*** Block opens ***

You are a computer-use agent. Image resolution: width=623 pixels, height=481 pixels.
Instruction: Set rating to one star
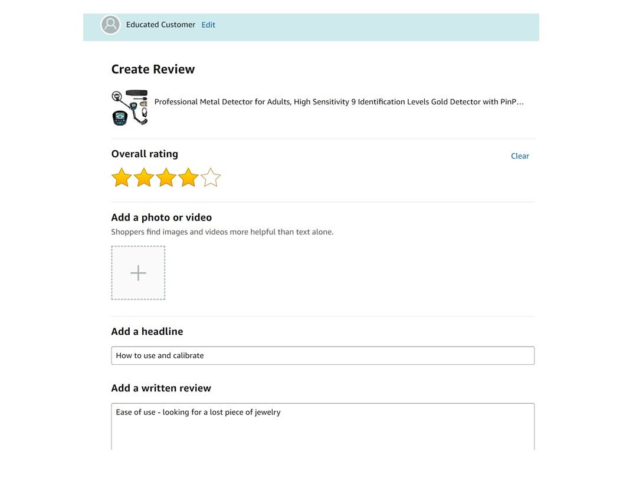122,177
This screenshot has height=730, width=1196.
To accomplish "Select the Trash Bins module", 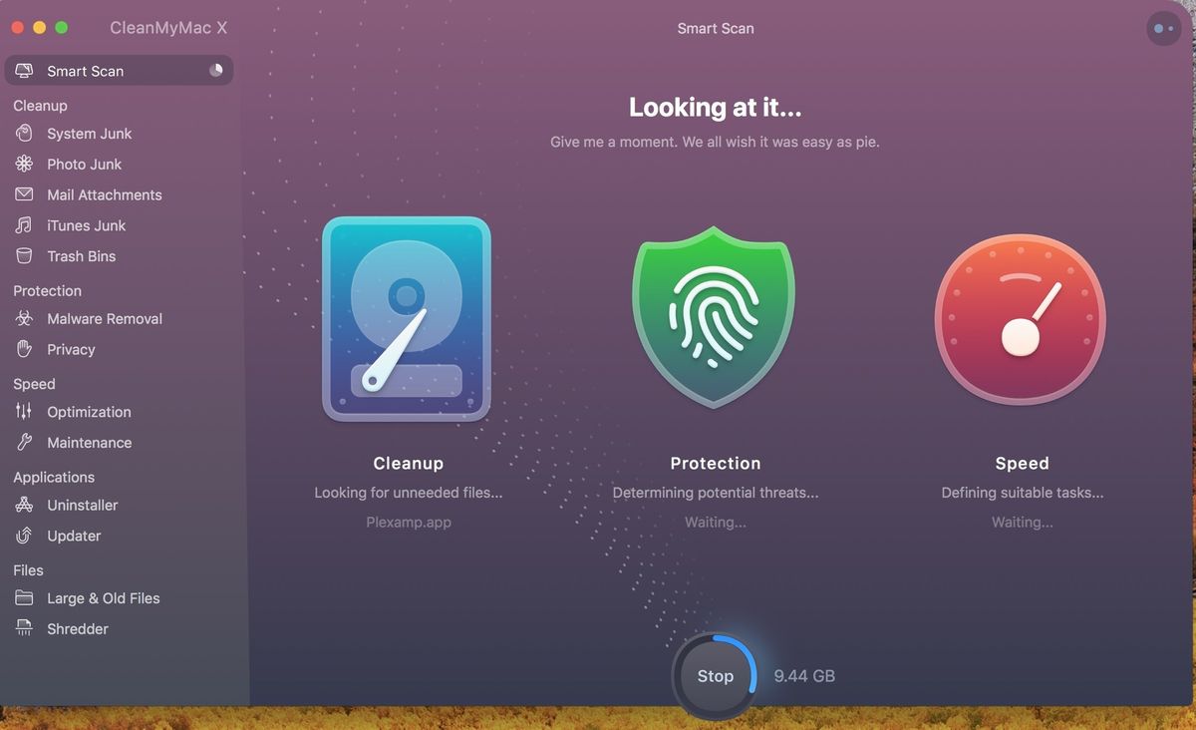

*** Block closes ***

> _What you should do_
In your copy of the records, include no pictures; repeat everything else exactly.

> _Expected output_
You are a computer-use agent. Image resolution: width=623 pixels, height=481 pixels.
Instruction: Set rating to one star
122,177
This screenshot has height=730, width=1196.
To accomplish "Select the Trash Bins module", 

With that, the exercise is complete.